Interview zum Coronavirus
Onmeda: Herr Prof. Dr. Schmidt-Chanasit, das neue Coronavirus hat Deutschland mittlerweile erreicht. Rechnen Sie damit, dass es sich von Bayern aus weiter ausbreiten wird?
Prof. Dr. Jonas Schmidt-Chanasit: Nach allen Daten, die uns vorliegen, gehen wir nicht davon aus, dass es einen Massenausbruch geben wird. Der Fall wurde ja schnell diagnostiziert und isoliert.
Ist Deutschland gut vorbereitet?
Schmidt-Chanasit: Deutschland ist sehr gut vorbereitet, das zeigt ja gerade dieser Fall. Da wurde so schnell gehandelt – mehr kann man zum jetzigen Zeitpunkt nicht machen.
Für wie gefährlich halten Sie das Virus?
Schmidt-Chanasit: Zum jetzigen Zeitpunkt deutet alles darauf hin, dass wir uns in einem ähnlichen Bereich bewegen wie bei der Influenza, also der echten Grippe. Man muss natürlich ganz genau beobachten, wie sich die Situation weiterentwickelt. Es kann immer zu Veränderungen kommen. Aber derzeit müssen wir uns in Deutschland keine Sorgen machen. Alle Maßnahmen, die ergriffen werden konnten, wurden ergriffen.

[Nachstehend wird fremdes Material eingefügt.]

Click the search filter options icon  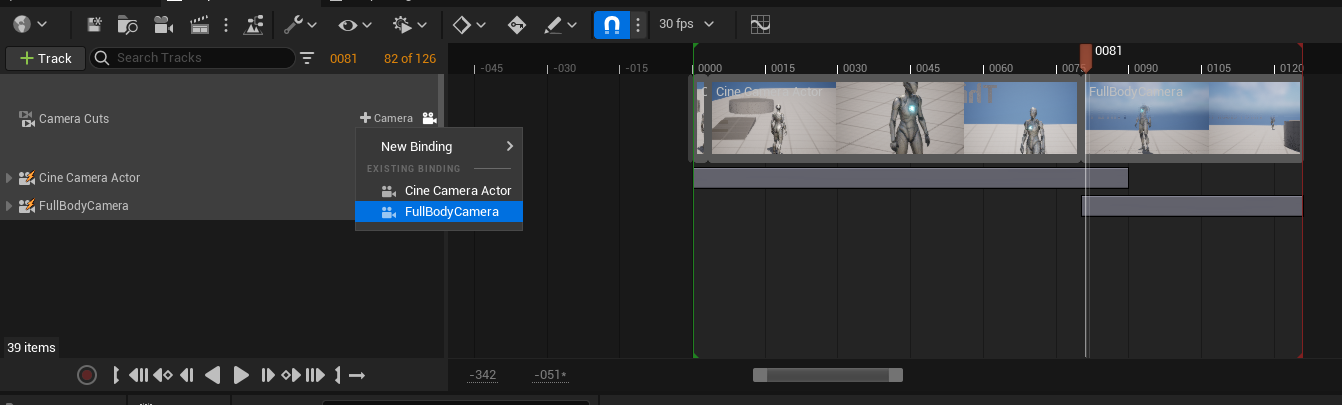(307, 58)
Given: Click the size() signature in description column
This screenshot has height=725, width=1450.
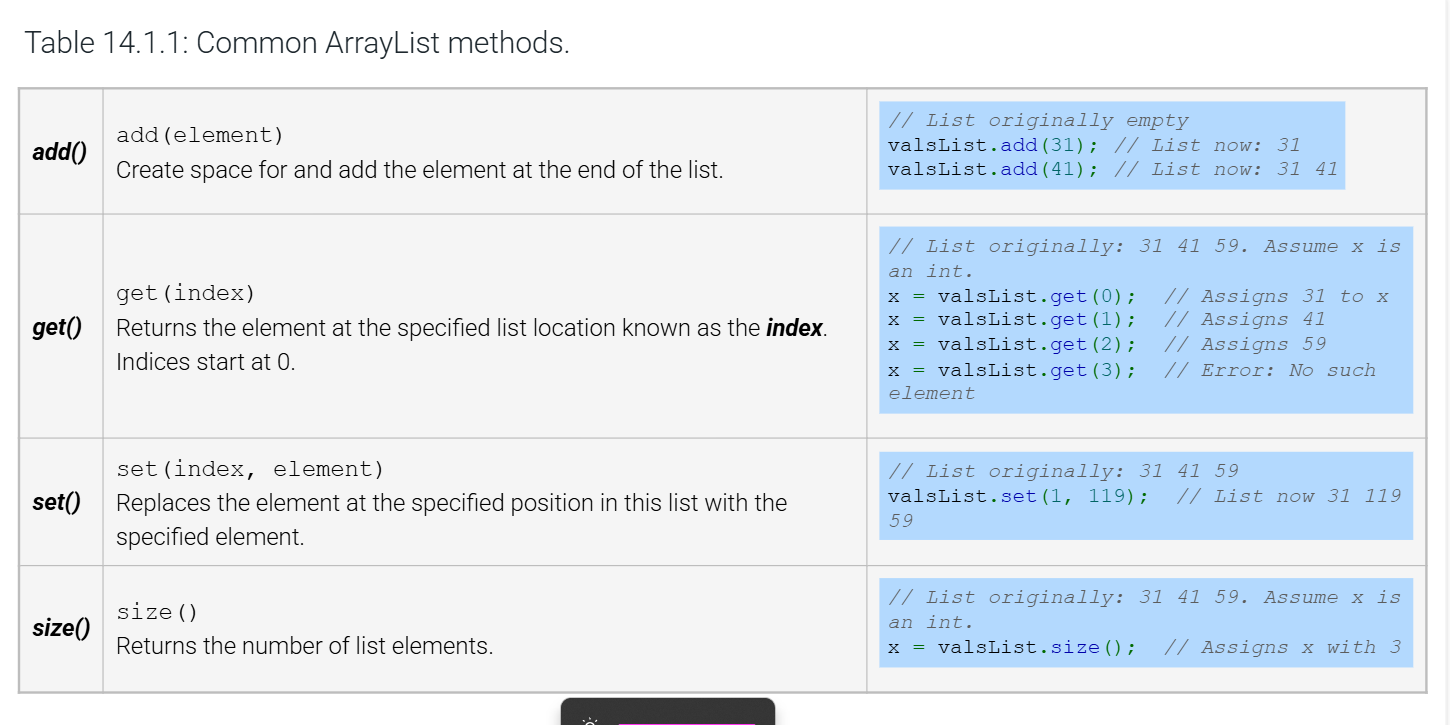Looking at the screenshot, I should (157, 611).
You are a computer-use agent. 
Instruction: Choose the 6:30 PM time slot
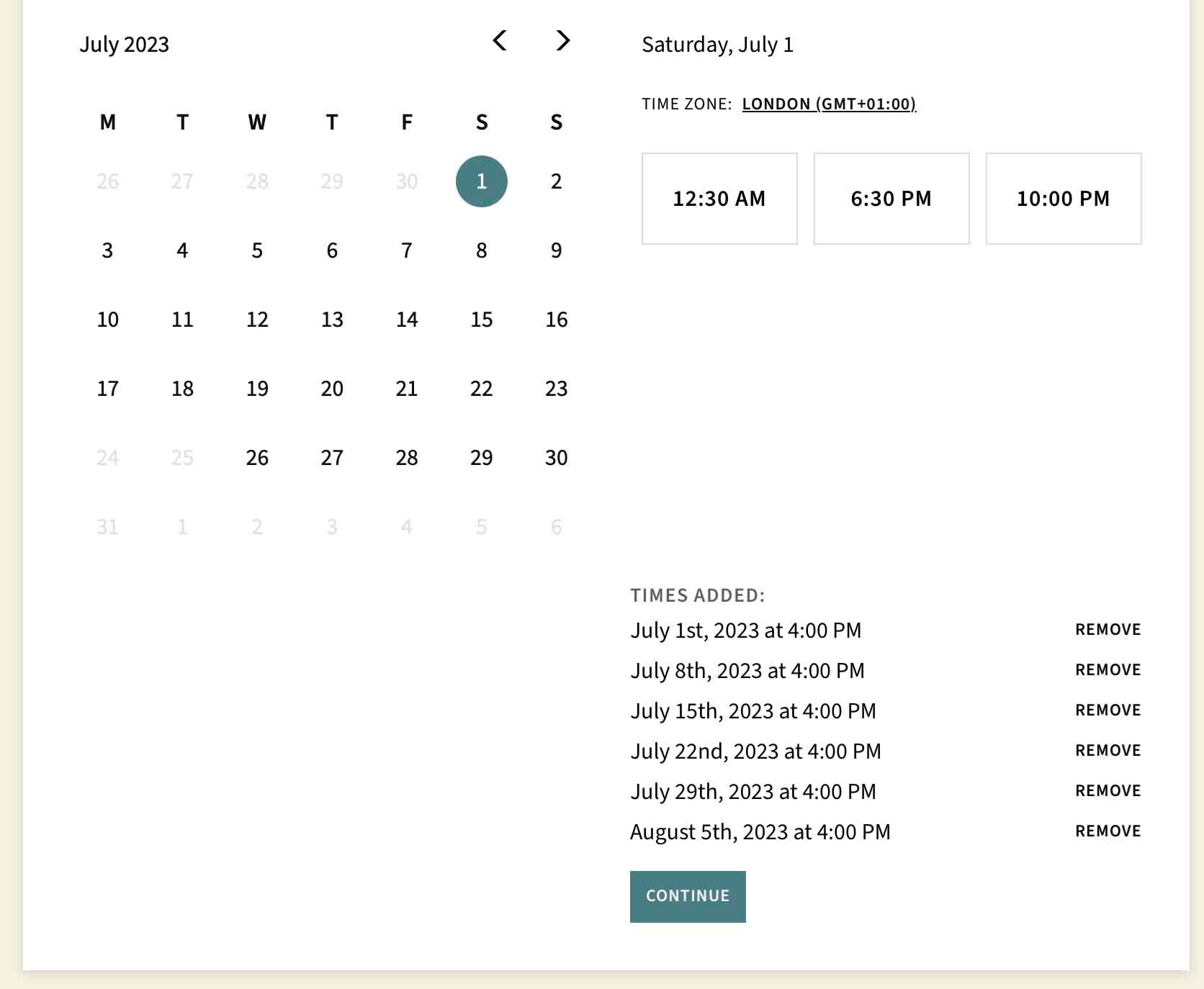click(x=891, y=199)
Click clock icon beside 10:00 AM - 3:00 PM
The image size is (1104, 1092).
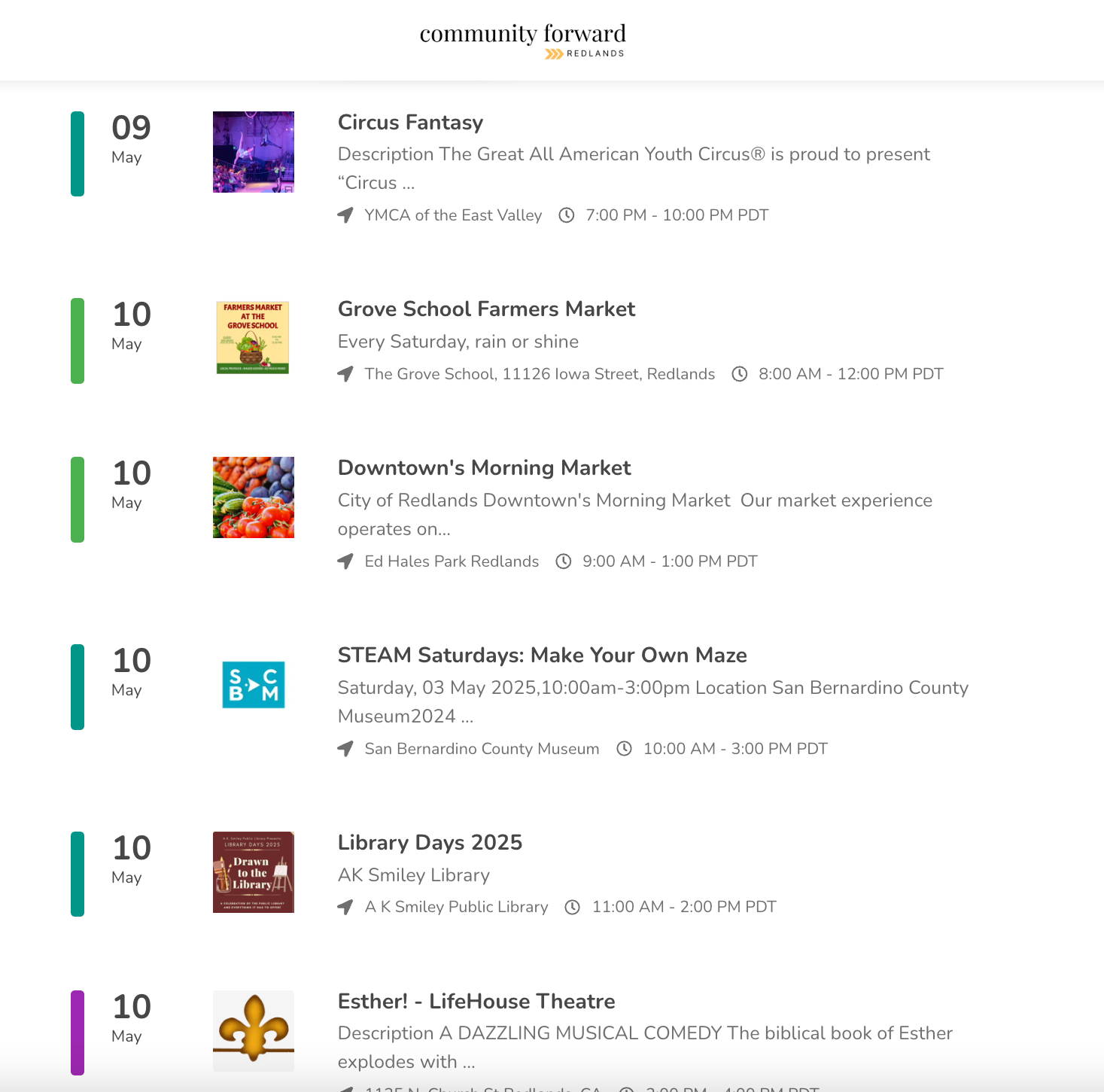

Warum gibt es dann so viel Aufregung um das neue Virus? In China wurden immerhin ganze Städte abgeriegelt.
Schmidt-Chanasit: Die Situation in China kann man mit der in Deutschland überhaupt nicht vergleichen. In China haben wir tausende infizierte Personen und auch einige Todesfälle. Die tun natürlich alles, was in ihrer Macht steht, um das einzudämmen. Und natürlich ist so ein scheinbar neues Virus immer besorgniserregend für die Bevölkerung. Wir versuchen dann, Vergleiche heranzuziehen.
Was für Vergleiche?
Schmidt-Chanasit: Jedes Jahr sterben bis zu 650 000 Menschen weltweit und in Deutschland bis zu 20 000 allein an der Influenza. Verglichen damit ist es nicht besonders dramatisch, was wir gerade in China sehen. Aber es ist natürlich wichtig, wachsam zu bleiben.
Besorgniserregend ist derzeit also vor allem die Tatsache, dass wir noch nicht viel darüber wissen?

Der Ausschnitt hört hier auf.